Yazılı görev →
Aşağıdaki belge bölümüne göre şu ifadelerin her biri için evet veya hayır deyiniz ve kararı belirleyen sözcükleri metinden aynen alıntılayınız: 1. Anlatıcı küçük bir çocukken büyümeyi düşünürdü. 2. Anlatıcının onlarca dostu olmuştur. 3. Yazı 3 Aralık 2009 Pazar tarihini taşımaktadır.

Belge bölümü →
────────────────────────────────────────

3 Aralık 2009 Perşembe

Aklımı Kaçırmak Üzereyim


Küçük bir çocuktum büyümeyi düşünmezdim hayat yavaş yavaş huzurumla uğraşırken büyümüşüm farkında olmadan ve kocaman bir adam olmuşum sonra binlerce tanıdık yüzlerce arkadaş ve onlarca dostum olmuş ama nedense onlardan öğrenmişim düşman kelimesinin anlamını,sordum üstadıma beyaz sakkalı beynime neden hayat böyle?. Dedi üstad, onların hayatı toz pembe düşünmezler dedi değerin değerini.

────────────────────────────────────────

Mevcut veriler →

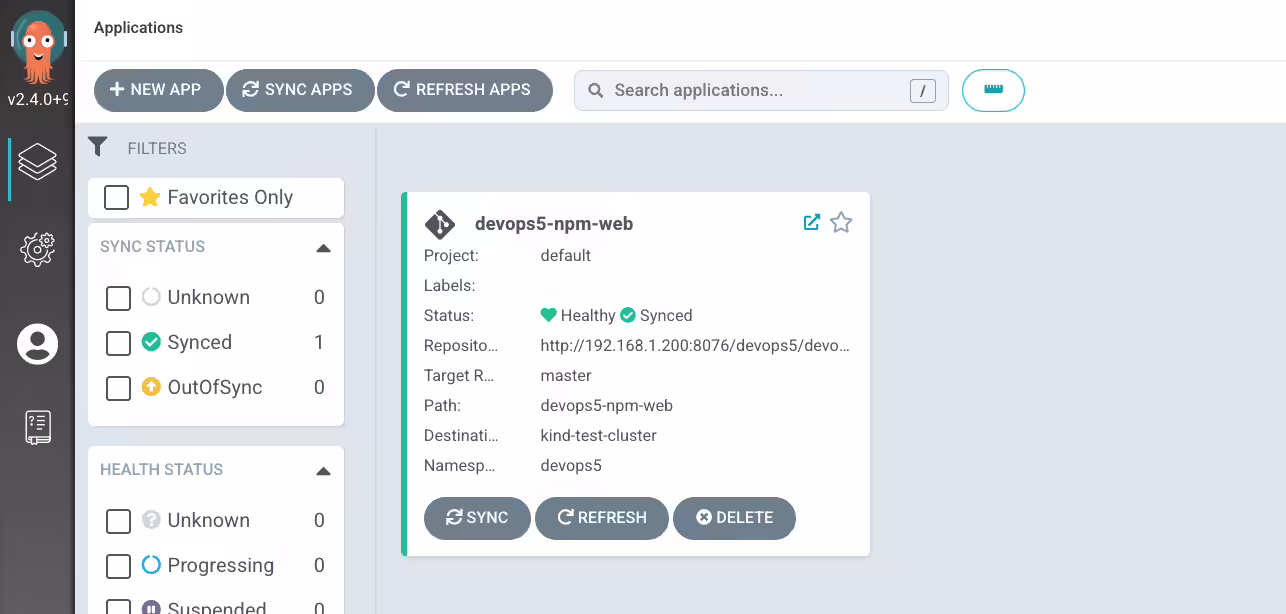Check the Synced sync status filter
Viewport: 1286px width, 614px height.
click(118, 343)
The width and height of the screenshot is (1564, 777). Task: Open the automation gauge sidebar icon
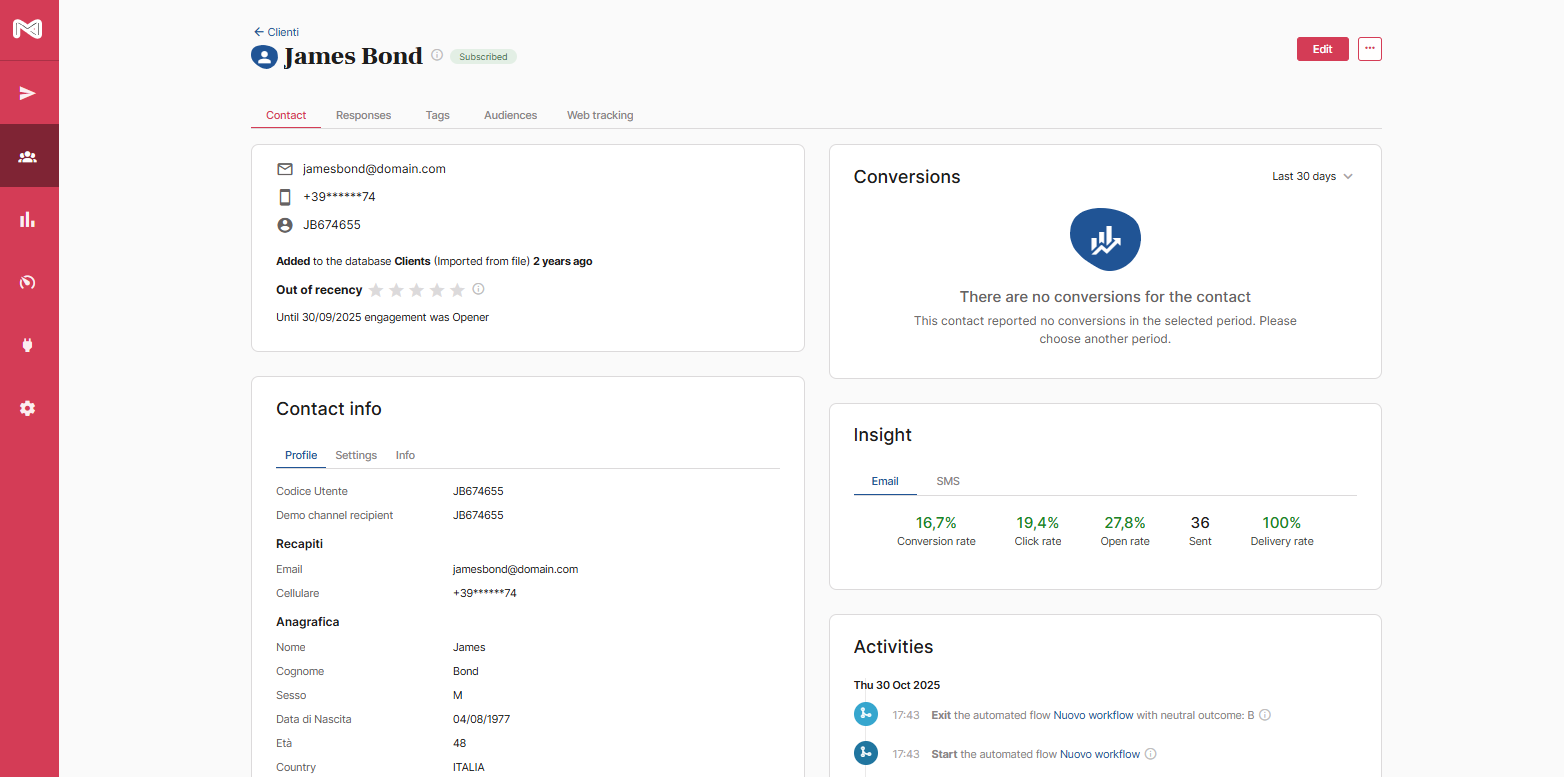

────────────────────────────────────────

Cevap →
1. Hayır: "Küçük bir çocuktum büyümeyi düşünmezdim"
2. Evet: "onlarca dostum olmuş"
3. Hayır: "3 Aralık 2009 Perşembe"